In the novel, Katniss’s use of “protective tomboyism” is based on her skill as an athlete rather than her appearance. “You’ve got to get your hands on a bow. That’s your best chance,” advises Gale (39). Mainly it is her talent in archery that tips survival in her favor, but also her compassion and skills in identifying plants, traditionally female activities, that add to her success. The Hunger Games provide an arena where all her survival skills are seen by the reader, and highlighted without gender bias. Katniss’s determination to win the Games is portrayed equally as she blows up the supplies held by the Careers’ and as she plays Peeta’a girlfriend. Throughout the novel she crosses gender lines in order to survive. Collins created gender balance in her hero character allowing her an athletic ability that causes the Careers’ believe her to be a threat in the games, which makes her an early target, while putting her in the role of girlfriend and sister. Once again, her history of enacting the tomboy allows her access into the male dominated group of Games winners; but her compassion and sensitivity appeals to the friendship of a young girl, who admires her for who she is.
Collins also challenges the idea typical “tomboy” appearance. In studies as current as 2007, both children and adults believe that tomboys were girls who took on the appearance of boys (Paechter and Clark 349). This ideology dates back as far as Alcott’s Little Women when Jo cuts her hair to add to the family finances (Foster and Simmons 96). The depiction of one sister who is considered a tomboy as the only one with short hair adds to the imagery of the tomboy resembling an actual boy.
The descriptions in the first chapters of the fragility of Katniss’s other female family members begins to show a contrast between Katniss and other females, however these descriptions are not based only on outward appearances. Like their mother, Katniss’ sister Prim is delicate in looks and in personality. She is described as being “as lovely as the primrose for which she was named” (3). However, neither of these other women is able to provide for the family in the same ways that Katniss is able to. Katniss describes trying to teach her sister to hunt as “disastrous” (35). The first person narrative used in the novel causes the reader to rely on other characters view of Katniss’s physical appearance. As Peeta states to Haymitch, “She has no idea. The effect she can have” (91).
Katniss appears as the stereotypical tomboy of the past throughout the novel. As Craig and La Croix state in their study, tomboys are more apt to dress in a more masculine way due to “function rather than form,” and this is true for Katniss (451). At the beginning of the novel, this is the case, as Katniss wears clothing that helps her blend into the woods, and her hair pulled back in a braid. Both of which help her gain access into the “male” world of “tomboyism”. However, in both the reaping and the first parade she maintains a classic appearance in hair and make-up, similar to her appearance in everyday life, so that she looks like herself, but dresses in a way that shows her femininity. The impression the text gives through the other characters is that she is beautiful in a classical womanly way, even though she chooses to dress in masculine attire on an everyday basis. On the day of the first parade where the goal is to impress the audience, Katniss describes the look that her make-over team gives her, “My face is relatively clear of makeup, just a bit of high-lighting here and there. My hair has been brushed out and then braided down my back in my usual style” (67). There is little need to adjust her hair or make-up to gain acceptance into the female public. She is also in her everyday hunting attire when the males in her life show interest in her. Gale broaches the idea of family and running away while they are hunting in the woods, and Peeta fall more in love with her during their time in the Games. Ironically, Katniss doesn’t show displeasure while getting dressed for the first parade. She is more in awe of the actions women of the Capitol do to their bodies then showing displeasure in it happening to her (63-64). This contrast is explained in Craig and La Croix’s theory as requiring the tomboy to “‘play’ femininity in order to conform to a normative gender role in specific situations so that in other situations the tomboy identity will be supported or allowed” (459). Katniss comes to realize that “the Hunger Games aren’t a beauty contest, but the best-looking tributes always seem to pull more sponsors” (58).

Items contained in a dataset

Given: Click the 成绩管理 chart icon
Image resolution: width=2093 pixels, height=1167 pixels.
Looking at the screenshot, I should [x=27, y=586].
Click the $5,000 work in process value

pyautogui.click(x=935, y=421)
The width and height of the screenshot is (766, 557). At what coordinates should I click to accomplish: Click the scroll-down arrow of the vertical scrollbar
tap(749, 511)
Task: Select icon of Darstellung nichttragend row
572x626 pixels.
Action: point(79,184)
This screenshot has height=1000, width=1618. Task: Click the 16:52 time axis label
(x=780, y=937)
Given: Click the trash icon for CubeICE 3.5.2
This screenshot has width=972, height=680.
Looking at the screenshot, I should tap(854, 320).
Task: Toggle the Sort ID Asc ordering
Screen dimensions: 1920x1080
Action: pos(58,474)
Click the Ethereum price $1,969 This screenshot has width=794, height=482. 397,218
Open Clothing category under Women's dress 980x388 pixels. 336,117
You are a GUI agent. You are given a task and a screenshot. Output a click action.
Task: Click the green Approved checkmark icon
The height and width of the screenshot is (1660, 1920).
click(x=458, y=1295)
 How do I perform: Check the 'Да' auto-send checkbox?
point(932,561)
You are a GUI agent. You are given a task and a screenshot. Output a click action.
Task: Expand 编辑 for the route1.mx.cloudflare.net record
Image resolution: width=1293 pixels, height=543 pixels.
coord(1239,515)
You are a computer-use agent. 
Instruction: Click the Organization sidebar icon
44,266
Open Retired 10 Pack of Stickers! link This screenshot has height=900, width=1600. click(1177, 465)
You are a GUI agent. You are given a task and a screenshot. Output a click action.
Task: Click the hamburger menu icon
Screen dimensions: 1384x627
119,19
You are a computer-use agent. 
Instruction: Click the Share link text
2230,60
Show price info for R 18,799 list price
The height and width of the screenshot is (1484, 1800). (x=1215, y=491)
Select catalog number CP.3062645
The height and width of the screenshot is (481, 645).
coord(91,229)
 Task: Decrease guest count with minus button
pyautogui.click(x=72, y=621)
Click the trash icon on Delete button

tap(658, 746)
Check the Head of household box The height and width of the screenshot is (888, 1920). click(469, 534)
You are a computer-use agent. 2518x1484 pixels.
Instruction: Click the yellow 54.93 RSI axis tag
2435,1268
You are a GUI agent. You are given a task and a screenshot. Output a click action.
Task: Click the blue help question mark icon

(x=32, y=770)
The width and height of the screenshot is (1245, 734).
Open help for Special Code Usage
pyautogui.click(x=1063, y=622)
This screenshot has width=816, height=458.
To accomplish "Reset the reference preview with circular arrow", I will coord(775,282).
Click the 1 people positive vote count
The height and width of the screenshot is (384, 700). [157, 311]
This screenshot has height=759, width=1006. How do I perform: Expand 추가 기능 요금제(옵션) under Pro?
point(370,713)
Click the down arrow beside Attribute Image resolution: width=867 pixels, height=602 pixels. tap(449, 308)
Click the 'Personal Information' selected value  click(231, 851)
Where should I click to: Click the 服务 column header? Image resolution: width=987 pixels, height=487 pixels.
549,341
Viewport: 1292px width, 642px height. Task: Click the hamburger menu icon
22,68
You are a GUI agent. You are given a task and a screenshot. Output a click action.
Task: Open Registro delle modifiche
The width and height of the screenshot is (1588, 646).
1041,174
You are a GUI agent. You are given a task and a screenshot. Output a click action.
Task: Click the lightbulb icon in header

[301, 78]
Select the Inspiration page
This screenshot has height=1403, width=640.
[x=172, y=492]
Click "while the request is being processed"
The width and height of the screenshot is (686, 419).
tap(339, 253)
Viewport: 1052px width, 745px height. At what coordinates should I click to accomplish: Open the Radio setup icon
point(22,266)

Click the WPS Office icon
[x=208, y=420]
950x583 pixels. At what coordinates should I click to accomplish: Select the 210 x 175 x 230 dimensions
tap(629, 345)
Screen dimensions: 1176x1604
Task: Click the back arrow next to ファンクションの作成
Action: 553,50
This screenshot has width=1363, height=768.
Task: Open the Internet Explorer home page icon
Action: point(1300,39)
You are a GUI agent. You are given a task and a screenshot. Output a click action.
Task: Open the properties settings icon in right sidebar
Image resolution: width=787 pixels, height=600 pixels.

Problem statement => Decide whether each statement below agrees with the essay on Katniss and tomboyism, and answer yes or no for each, quoting the essay's deciding words: (a) Katniss's protective tomboyism rests on her athletic skill rather than on her looks. (b) For the first parade, Katniss's make-over team cuts her hair short. (c) Katniss calls her attempt to teach her sister to hunt a success.

Output for this exercise =>
(a) Yes: "Katniss’s use of “protective tomboyism” is based on her skill as an athlete rather than her appearance."
(b) No: "My hair has been brushed out and then braided down my back in my usual style"
(c) No: "Katniss describes trying to teach her sister to hunt as “disastrous”"